───── Excerpted records

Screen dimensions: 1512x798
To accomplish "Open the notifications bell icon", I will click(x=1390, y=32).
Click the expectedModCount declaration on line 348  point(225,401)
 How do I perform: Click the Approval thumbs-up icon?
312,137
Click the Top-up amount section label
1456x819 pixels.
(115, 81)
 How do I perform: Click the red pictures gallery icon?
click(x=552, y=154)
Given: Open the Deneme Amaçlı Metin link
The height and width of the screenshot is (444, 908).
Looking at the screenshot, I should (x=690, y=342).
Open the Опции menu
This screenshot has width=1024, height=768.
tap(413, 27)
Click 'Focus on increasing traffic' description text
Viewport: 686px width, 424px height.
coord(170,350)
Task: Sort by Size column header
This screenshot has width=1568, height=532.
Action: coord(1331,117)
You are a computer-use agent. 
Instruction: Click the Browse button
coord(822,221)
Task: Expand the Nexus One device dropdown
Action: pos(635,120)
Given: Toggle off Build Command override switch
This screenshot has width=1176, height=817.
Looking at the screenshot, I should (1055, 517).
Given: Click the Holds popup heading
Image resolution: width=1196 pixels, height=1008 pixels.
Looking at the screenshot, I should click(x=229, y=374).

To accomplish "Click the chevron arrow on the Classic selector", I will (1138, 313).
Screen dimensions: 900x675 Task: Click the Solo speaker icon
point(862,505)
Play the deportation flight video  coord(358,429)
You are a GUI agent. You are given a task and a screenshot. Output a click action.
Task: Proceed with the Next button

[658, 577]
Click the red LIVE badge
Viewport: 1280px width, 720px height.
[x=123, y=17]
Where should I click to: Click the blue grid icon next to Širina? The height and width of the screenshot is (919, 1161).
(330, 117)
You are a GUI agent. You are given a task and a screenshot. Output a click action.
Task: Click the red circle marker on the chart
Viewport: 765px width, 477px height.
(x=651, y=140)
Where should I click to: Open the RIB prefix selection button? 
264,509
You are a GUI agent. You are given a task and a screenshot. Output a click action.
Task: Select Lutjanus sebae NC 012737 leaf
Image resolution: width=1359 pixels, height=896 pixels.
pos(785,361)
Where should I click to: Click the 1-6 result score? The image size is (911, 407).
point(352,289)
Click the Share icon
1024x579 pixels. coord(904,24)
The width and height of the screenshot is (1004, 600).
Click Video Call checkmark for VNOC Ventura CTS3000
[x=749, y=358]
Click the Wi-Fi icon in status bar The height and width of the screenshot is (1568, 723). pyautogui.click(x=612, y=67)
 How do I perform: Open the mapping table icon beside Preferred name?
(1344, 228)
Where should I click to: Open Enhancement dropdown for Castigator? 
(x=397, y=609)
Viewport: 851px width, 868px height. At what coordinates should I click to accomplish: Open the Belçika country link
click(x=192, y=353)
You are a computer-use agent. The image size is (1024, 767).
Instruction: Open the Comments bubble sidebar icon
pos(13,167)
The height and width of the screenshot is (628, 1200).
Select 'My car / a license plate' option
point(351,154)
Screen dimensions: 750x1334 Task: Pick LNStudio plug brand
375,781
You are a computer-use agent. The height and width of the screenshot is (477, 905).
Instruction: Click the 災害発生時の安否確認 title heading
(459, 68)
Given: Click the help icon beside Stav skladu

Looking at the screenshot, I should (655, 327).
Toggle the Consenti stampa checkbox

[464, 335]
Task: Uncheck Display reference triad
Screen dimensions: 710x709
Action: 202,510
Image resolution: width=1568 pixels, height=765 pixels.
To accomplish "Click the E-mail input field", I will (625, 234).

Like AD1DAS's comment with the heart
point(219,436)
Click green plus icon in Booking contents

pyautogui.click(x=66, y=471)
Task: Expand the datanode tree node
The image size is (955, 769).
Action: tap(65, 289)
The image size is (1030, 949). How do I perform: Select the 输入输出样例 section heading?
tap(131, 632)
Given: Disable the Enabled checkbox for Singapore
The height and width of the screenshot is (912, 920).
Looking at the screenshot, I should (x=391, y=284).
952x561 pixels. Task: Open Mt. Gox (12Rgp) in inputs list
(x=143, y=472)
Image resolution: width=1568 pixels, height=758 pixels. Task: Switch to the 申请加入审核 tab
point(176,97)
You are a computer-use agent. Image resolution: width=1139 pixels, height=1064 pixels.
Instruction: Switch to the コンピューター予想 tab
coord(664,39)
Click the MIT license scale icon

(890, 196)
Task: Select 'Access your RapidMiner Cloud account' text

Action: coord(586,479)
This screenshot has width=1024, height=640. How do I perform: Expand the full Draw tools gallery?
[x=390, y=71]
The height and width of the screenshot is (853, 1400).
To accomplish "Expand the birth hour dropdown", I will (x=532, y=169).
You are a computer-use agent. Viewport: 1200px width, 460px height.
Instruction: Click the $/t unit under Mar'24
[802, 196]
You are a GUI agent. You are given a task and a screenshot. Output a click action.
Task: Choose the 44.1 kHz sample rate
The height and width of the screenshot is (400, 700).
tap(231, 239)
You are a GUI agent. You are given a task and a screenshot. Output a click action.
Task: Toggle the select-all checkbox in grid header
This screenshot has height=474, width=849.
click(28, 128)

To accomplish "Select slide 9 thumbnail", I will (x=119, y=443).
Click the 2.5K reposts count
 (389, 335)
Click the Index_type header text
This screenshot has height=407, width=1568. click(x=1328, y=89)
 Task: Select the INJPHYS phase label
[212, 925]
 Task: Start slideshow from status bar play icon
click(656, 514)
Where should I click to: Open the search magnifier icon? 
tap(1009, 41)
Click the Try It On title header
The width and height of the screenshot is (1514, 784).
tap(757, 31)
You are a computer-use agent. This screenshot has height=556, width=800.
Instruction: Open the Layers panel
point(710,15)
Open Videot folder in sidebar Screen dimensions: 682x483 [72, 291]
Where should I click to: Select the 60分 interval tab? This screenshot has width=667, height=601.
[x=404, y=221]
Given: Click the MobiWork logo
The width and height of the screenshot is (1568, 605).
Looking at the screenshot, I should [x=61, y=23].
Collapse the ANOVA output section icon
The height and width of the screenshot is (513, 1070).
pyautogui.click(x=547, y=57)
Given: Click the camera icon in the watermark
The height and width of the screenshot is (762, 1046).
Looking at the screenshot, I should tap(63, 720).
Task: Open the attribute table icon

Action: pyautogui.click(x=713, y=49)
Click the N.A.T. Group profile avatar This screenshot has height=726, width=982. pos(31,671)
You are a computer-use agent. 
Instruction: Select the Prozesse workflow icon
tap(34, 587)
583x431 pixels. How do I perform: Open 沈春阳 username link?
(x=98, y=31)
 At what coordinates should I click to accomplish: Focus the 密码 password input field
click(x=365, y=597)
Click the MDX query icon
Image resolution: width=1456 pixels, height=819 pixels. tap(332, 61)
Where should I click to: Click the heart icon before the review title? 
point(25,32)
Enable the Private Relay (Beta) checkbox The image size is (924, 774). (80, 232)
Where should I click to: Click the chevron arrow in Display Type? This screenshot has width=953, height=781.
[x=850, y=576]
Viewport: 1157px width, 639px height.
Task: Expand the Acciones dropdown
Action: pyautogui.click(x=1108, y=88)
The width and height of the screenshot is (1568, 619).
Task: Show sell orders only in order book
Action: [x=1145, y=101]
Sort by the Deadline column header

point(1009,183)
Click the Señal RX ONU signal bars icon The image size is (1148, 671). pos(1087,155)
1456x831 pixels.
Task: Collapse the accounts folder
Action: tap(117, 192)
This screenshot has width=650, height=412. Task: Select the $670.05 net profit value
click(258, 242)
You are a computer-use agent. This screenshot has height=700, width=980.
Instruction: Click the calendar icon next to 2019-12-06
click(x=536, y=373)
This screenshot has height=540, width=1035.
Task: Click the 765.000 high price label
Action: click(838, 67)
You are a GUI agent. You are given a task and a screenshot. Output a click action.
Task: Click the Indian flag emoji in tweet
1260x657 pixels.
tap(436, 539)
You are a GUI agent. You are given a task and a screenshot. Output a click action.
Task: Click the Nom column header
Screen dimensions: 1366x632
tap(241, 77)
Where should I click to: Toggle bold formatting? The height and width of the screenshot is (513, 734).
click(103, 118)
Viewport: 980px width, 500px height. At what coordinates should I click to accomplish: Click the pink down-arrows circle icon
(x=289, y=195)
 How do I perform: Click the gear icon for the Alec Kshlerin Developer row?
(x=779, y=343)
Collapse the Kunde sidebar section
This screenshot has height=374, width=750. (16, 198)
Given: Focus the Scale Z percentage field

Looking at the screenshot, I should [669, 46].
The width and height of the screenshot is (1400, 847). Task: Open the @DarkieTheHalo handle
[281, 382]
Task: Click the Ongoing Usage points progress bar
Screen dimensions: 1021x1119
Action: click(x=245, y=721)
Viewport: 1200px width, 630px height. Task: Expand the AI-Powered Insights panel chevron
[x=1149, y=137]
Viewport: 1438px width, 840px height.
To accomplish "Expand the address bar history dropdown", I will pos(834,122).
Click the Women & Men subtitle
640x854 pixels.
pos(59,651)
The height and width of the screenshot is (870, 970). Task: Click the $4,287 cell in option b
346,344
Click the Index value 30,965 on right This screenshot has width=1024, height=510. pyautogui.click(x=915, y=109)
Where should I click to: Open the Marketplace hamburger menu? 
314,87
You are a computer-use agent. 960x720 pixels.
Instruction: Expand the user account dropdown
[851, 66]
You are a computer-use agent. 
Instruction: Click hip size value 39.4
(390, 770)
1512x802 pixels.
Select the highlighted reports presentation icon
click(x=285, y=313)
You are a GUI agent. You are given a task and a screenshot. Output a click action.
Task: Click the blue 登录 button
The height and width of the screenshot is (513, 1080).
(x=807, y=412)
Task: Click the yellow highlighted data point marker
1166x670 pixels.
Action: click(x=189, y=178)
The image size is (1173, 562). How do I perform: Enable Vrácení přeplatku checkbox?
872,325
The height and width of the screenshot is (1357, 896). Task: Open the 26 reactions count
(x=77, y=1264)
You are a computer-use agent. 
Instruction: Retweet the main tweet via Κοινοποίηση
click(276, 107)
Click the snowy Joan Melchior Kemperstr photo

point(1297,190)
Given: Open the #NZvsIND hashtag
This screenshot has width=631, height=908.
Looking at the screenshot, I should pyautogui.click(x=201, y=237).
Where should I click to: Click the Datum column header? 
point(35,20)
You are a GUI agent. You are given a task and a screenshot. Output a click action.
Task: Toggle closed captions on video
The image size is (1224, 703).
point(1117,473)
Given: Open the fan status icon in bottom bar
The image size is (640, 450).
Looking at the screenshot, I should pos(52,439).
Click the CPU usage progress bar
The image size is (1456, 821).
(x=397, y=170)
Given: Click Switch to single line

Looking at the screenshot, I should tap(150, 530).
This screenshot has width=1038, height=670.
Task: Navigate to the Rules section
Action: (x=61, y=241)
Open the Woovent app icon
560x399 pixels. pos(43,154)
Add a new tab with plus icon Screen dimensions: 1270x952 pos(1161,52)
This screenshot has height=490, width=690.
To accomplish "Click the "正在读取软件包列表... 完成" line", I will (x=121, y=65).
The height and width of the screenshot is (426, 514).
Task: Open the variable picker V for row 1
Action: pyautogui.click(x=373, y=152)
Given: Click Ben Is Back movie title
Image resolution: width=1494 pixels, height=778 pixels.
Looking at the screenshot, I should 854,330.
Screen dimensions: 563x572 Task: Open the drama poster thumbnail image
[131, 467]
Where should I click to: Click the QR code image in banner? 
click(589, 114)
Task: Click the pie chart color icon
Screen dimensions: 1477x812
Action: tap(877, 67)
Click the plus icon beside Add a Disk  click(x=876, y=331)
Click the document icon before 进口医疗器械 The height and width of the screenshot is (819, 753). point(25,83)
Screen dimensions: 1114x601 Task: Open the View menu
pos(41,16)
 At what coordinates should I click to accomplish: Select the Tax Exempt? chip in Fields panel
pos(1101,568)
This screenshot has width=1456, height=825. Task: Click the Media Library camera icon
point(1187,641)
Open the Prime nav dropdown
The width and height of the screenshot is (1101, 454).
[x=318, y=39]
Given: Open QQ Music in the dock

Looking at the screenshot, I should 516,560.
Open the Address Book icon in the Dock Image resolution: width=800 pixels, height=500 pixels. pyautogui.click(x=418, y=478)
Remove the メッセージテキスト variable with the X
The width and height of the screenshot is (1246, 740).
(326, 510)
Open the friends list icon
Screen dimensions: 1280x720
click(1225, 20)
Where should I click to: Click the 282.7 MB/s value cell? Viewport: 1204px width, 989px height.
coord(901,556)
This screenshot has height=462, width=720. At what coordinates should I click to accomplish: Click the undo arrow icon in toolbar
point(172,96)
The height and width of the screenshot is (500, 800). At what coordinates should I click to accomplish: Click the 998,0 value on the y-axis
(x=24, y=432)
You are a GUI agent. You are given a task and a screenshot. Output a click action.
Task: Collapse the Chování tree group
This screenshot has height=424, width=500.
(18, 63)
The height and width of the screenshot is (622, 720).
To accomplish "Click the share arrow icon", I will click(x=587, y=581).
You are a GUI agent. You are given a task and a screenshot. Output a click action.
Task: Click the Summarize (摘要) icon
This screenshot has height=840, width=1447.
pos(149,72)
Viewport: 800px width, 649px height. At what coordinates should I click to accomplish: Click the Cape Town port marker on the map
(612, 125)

──────────

* [Your instructions] Transcribe the rows above word for word, beginning at the line that contains "Enable the Private" and stopping after the line that contains "Action: [x=1145, y=101]".

* [Task result]
Enable the Private Relay (Beta) checkbox The image size is (924, 774). (80, 232)
Where should I click to: Click the chevron arrow in Display Type? This screenshot has width=953, height=781.
[x=850, y=576]
Viewport: 1157px width, 639px height.
Task: Expand the Acciones dropdown
Action: pyautogui.click(x=1108, y=88)
The width and height of the screenshot is (1568, 619).
Task: Show sell orders only in order book
Action: [x=1145, y=101]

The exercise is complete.